··· Given entries

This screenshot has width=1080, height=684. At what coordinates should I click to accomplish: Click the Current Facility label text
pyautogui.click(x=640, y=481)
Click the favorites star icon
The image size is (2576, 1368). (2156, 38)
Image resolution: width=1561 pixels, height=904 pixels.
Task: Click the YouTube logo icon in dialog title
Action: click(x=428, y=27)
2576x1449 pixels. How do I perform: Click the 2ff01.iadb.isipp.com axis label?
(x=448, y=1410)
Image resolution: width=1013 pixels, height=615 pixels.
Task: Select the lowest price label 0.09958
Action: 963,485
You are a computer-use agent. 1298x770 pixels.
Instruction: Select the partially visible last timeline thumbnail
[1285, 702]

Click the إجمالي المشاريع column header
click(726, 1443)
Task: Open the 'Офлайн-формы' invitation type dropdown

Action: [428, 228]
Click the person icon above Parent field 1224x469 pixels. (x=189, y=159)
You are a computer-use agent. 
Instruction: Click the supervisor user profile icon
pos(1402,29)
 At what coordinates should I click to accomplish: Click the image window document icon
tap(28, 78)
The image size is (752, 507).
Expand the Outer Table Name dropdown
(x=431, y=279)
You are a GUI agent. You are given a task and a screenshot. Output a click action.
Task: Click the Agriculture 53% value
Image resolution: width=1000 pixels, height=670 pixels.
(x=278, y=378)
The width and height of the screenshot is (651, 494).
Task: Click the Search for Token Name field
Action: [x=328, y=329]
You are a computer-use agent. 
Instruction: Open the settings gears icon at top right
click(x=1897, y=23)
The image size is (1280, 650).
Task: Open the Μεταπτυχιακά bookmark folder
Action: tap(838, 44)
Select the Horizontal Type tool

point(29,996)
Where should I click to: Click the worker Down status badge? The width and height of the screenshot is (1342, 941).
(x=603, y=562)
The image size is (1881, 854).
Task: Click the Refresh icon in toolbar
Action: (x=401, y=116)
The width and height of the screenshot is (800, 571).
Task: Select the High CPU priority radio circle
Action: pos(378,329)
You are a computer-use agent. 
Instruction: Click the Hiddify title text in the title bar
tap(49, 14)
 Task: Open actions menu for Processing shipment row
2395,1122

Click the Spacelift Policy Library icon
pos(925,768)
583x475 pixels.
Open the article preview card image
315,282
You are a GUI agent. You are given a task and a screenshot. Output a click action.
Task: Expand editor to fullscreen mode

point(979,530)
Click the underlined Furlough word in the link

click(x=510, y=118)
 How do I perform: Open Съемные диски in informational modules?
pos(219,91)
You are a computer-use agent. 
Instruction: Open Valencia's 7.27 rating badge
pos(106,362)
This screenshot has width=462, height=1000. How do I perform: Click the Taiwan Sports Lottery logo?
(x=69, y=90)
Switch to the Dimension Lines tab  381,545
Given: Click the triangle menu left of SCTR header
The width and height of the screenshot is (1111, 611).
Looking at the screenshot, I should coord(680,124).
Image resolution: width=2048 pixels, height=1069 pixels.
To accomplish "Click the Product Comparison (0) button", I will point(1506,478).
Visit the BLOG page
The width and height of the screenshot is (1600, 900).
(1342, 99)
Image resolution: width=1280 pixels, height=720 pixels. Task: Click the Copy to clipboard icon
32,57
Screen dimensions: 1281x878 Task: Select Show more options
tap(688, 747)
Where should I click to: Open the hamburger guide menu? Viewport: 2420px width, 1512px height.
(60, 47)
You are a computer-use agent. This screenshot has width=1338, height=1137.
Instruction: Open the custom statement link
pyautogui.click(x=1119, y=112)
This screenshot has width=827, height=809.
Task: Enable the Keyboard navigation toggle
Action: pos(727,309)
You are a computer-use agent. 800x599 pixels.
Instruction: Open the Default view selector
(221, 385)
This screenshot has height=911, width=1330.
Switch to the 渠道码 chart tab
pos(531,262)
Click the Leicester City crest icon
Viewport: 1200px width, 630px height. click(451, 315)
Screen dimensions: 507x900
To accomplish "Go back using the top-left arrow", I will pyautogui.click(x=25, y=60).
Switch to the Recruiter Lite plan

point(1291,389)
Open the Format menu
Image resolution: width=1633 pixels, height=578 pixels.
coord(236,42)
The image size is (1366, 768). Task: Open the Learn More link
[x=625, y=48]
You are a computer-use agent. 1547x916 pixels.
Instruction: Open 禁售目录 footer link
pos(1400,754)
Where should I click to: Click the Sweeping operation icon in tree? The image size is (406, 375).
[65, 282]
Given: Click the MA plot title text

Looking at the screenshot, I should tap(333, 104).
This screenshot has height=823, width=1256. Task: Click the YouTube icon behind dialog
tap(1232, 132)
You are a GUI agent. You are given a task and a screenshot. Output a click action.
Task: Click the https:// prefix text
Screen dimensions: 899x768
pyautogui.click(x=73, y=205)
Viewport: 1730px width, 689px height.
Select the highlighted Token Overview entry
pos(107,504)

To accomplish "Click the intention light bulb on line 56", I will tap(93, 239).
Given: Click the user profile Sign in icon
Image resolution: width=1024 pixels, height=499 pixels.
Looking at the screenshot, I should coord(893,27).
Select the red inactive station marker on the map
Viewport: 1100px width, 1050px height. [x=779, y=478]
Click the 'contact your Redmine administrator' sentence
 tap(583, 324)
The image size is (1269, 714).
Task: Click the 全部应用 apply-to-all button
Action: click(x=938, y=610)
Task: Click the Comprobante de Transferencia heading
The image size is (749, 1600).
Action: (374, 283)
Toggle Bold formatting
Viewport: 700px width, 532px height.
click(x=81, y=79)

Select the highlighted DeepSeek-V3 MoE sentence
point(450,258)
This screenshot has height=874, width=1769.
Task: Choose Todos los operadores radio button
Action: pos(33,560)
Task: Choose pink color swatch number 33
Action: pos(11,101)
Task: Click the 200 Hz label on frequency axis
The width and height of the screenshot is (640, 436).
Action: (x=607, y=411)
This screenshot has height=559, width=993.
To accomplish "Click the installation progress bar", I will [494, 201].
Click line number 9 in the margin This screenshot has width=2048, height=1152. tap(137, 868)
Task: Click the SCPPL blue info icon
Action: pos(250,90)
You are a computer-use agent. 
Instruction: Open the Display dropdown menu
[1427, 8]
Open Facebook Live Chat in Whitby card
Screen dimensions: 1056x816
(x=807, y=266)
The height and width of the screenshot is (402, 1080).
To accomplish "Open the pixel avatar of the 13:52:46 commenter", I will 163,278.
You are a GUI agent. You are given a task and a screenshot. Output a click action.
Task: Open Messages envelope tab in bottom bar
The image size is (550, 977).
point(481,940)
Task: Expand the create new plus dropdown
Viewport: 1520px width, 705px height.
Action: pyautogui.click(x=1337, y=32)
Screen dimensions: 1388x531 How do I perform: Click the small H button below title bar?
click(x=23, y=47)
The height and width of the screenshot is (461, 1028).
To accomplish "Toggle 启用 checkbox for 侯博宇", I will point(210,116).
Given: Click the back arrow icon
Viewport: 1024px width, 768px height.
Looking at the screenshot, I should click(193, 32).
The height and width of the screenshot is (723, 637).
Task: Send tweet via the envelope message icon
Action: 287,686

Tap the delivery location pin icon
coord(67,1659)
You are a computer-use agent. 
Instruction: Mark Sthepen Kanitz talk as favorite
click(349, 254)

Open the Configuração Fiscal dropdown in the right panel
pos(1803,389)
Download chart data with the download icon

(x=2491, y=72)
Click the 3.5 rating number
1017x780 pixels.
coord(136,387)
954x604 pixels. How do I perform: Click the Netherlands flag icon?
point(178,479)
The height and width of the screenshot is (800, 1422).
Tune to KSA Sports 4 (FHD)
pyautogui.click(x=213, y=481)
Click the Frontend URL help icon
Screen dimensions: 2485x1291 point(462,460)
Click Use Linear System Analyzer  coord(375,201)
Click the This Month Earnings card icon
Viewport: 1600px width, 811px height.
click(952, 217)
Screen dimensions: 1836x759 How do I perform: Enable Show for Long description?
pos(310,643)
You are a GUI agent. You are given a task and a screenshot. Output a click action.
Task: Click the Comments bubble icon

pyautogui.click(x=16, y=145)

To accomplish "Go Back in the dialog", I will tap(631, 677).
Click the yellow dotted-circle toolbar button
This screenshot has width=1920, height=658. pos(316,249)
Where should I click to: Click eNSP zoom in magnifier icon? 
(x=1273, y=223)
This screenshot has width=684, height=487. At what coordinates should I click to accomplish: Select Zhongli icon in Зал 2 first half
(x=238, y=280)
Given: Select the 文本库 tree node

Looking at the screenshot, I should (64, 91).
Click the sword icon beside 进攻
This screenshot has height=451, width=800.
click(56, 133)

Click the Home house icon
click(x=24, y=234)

······

What is expected – Copy the listing above word for word, beginning at its first line and stopping after the line that contains "tap(28, 78)".

Answer to this task –
This screenshot has width=1080, height=684. At what coordinates should I click to accomplish: Click the Current Facility label text
pyautogui.click(x=640, y=481)
Click the favorites star icon
The image size is (2576, 1368). (2156, 38)
Image resolution: width=1561 pixels, height=904 pixels.
Task: Click the YouTube logo icon in dialog title
Action: click(x=428, y=27)
2576x1449 pixels. How do I perform: Click the 2ff01.iadb.isipp.com axis label?
(x=448, y=1410)
Image resolution: width=1013 pixels, height=615 pixels.
Task: Select the lowest price label 0.09958
Action: 963,485
You are a computer-use agent. 1298x770 pixels.
Instruction: Select the partially visible last timeline thumbnail
[1285, 702]

Click the إجمالي المشاريع column header
click(726, 1443)
Task: Open the 'Офлайн-формы' invitation type dropdown

Action: [428, 228]
Click the person icon above Parent field 1224x469 pixels. (x=189, y=159)
You are a computer-use agent. 
Instruction: Click the supervisor user profile icon
pos(1402,29)
 At what coordinates should I click to accomplish: Click the image window document icon
tap(28, 78)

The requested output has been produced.